* _The request_
In the article about the song below, retype everything from "Tony! Toni! Toné! recorded" down to "bassist Raphael Wiggins." without changing a word.

[START OF Provided text]

"(Lay Your Head on My) Pillow" is a song by American R&B group Tony! Toni! Toné!. It was released by Mercury and Polygram Records on January 11, 1994, as the third single from their 1993 album Sons of Soul. The midtempo love ballad was written and produced by the group and recorded at Paradise Recording Studio in Sacramento, California.

"(Lay Your Head on My) Pillow" charted at number 31 on the Billboard Hot 100 and at number four on the Hot R&B Singles. It was promoted with a music video wherein the group appeared nude; they conceived it as their response to criticism of male artists for sexually objectifying women in music videos

Music and lyrics 

Tony! Toni! Toné! recorded the song for their third album Sons of Soul, which was recorded and released in 1993. The song was produced and written by the group—drummer Timothy Christian Riley, guitarist D'wayne Wiggins, and bassist Raphael Wiggins.

A midtempo love ballad, "(Lay Your Head on My) Pillow" features tender, seductive lyrics. The group incorporated country-influenced pedal steel guitar in the song after a country band had used it at Paradise Recording Studio, where they recorded the song. Gil Griffin of The Washington Post writes that the song is informed by "the sensual moods of Barry White and Isaac Hayes".

[END OF Provided text]
[START OF Given entries]

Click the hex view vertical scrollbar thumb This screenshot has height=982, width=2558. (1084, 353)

[END OF Given entries]
[START OF Given entries]

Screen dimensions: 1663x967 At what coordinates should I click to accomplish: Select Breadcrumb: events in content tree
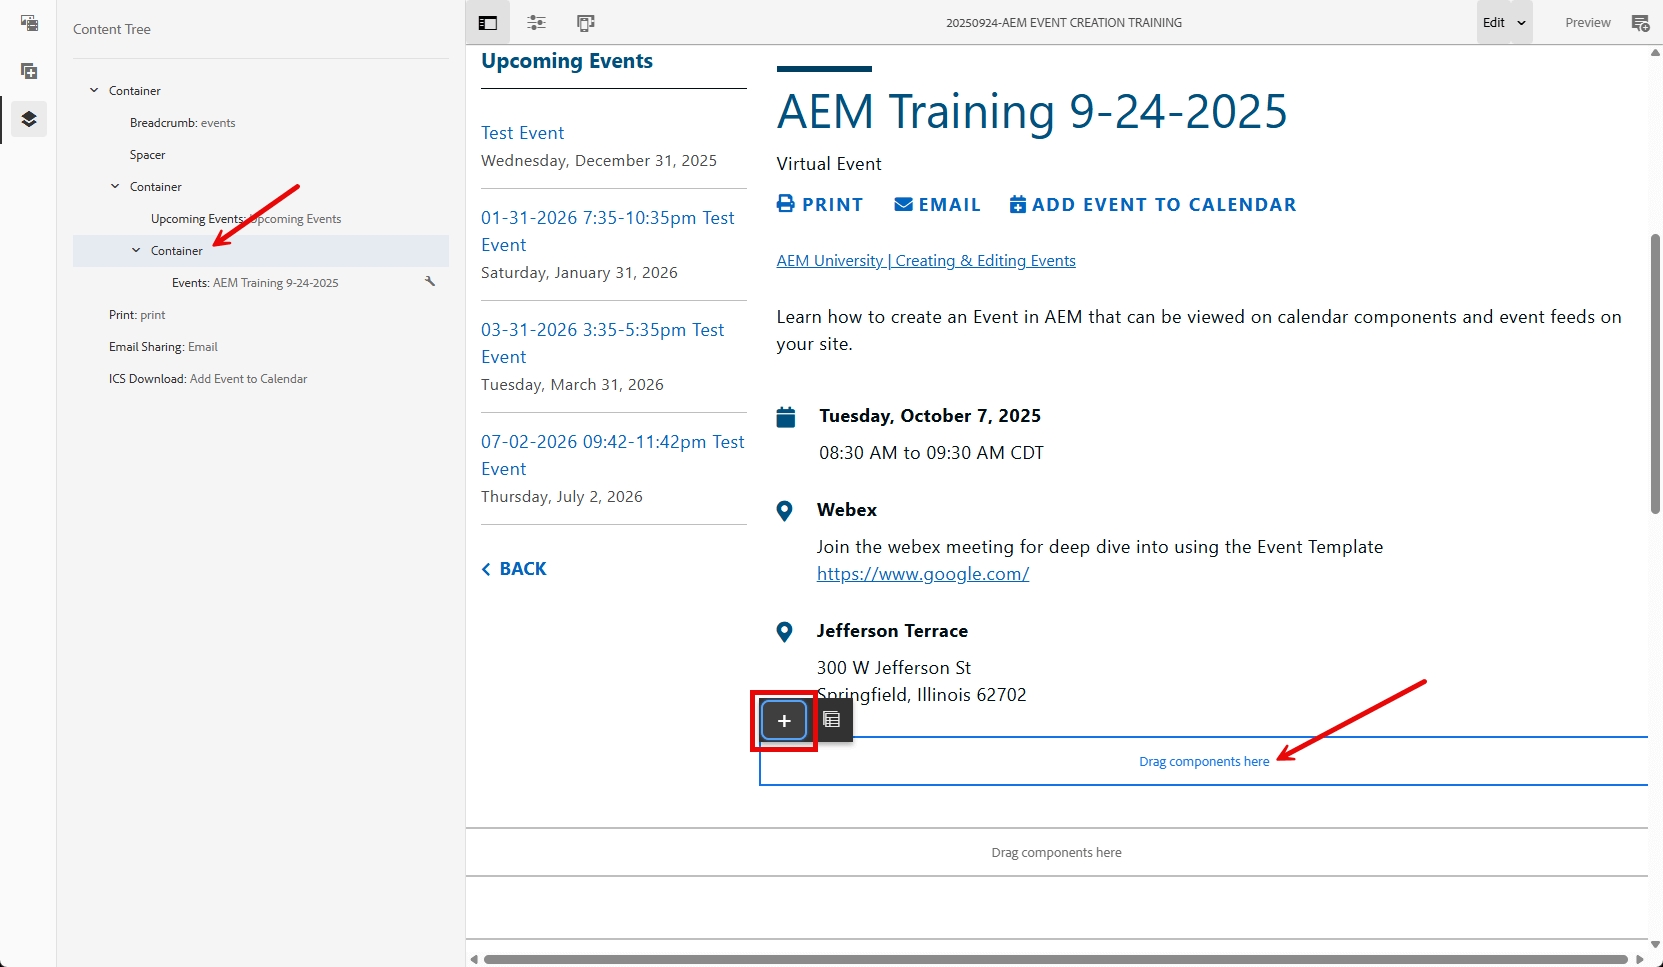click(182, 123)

[END OF Given entries]
[START OF Given entries]

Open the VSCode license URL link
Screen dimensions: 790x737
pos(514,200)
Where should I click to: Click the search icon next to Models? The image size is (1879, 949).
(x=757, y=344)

[END OF Given entries]

* _Solution below_
Tony! Toni! Toné! recorded the song for their third album Sons of Soul, which was recorded and released in 1993. The song was produced and written by the group—drummer Timothy Christian Riley, guitarist D'wayne Wiggins, and bassist Raphael Wiggins.